* DOCUMENT SEGMENT *
One popular long-term earnings indicator, developed by the Nobel Prize-winning economist, Robert Shiller, and used globally to assess market valuations, suggests that Indian markets are not yet over-heated although they have begun heating up over the past few months.
Shiller developed this indicator known as the cyclically adjusted price-earnings multiple or CAPE in his best-selling book Irrational Exuberance, published in 2000 at the height of the dot-com bubble (which burst just after the book warned of the gross overvaluation in the market).
The logic behind the CAPE indicator is simple enough. The common trailing price-earnings multiple is susceptible to be distorted by business cycles. Earnings can be elevated in a boom and depressed in a bust, thus not presenting a true picture of market value. So, the CAPE indicator considers 10 years of inflation-adjusted earnings to smooth out the impact of business cycles.
Using Shiller’s methodology, and constructing the CAPE indicator for India, we find that the Indian market was far more overvalued in the peak of 2010 than it is now.

* WHAT IS REQUIRED *
Could you transcribe the passage on the CAPE indicator word for word, starting with "Using Shiller’s methodology, and" and going on through "than it is now."?

* DATA SEGMENT *
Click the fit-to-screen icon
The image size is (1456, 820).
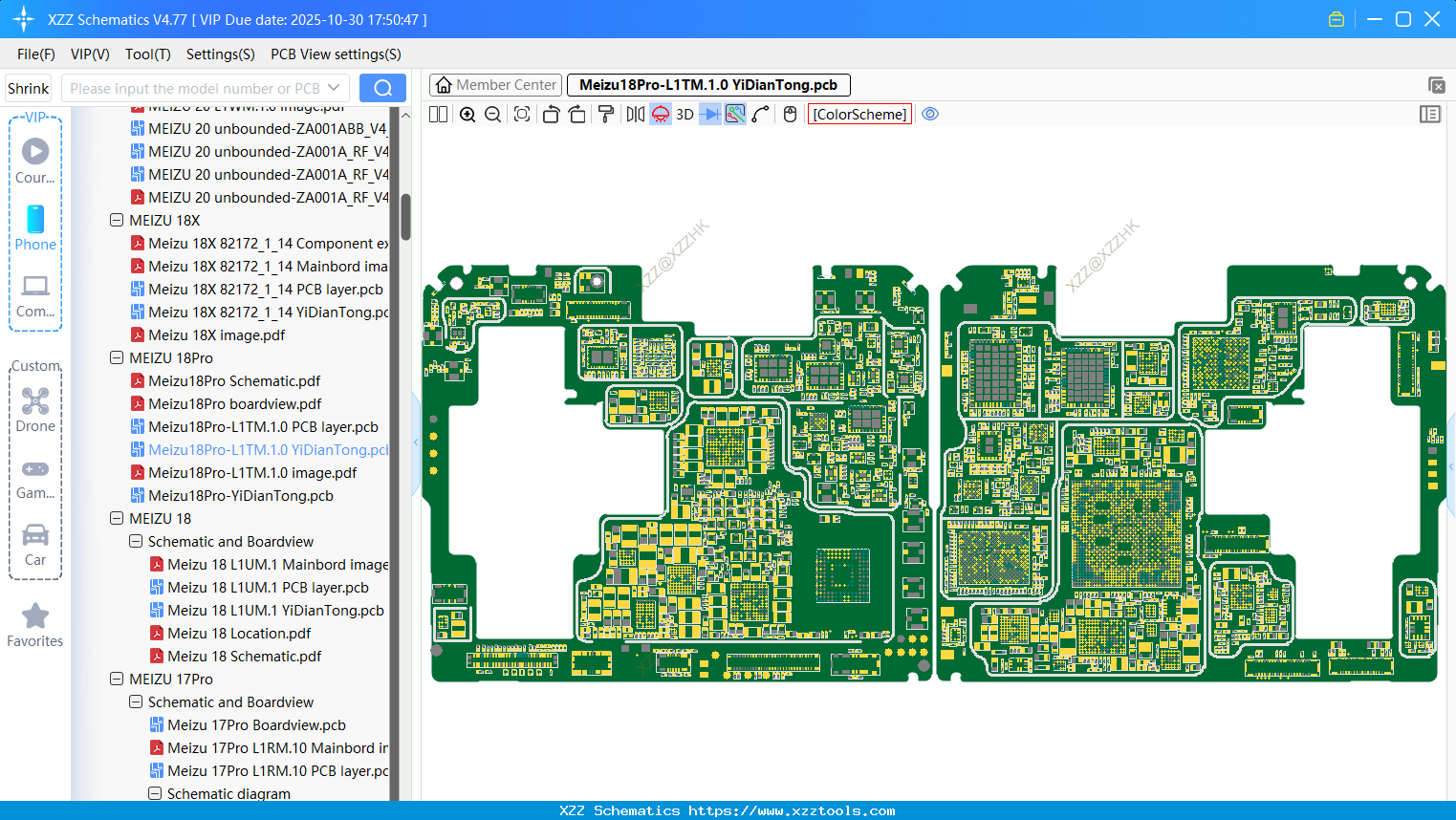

* TASK RESULT *
Using Shiller’s methodology, and constructing the CAPE indicator for India, we find that the Indian market was far more overvalued in the peak of 2010 than it is now.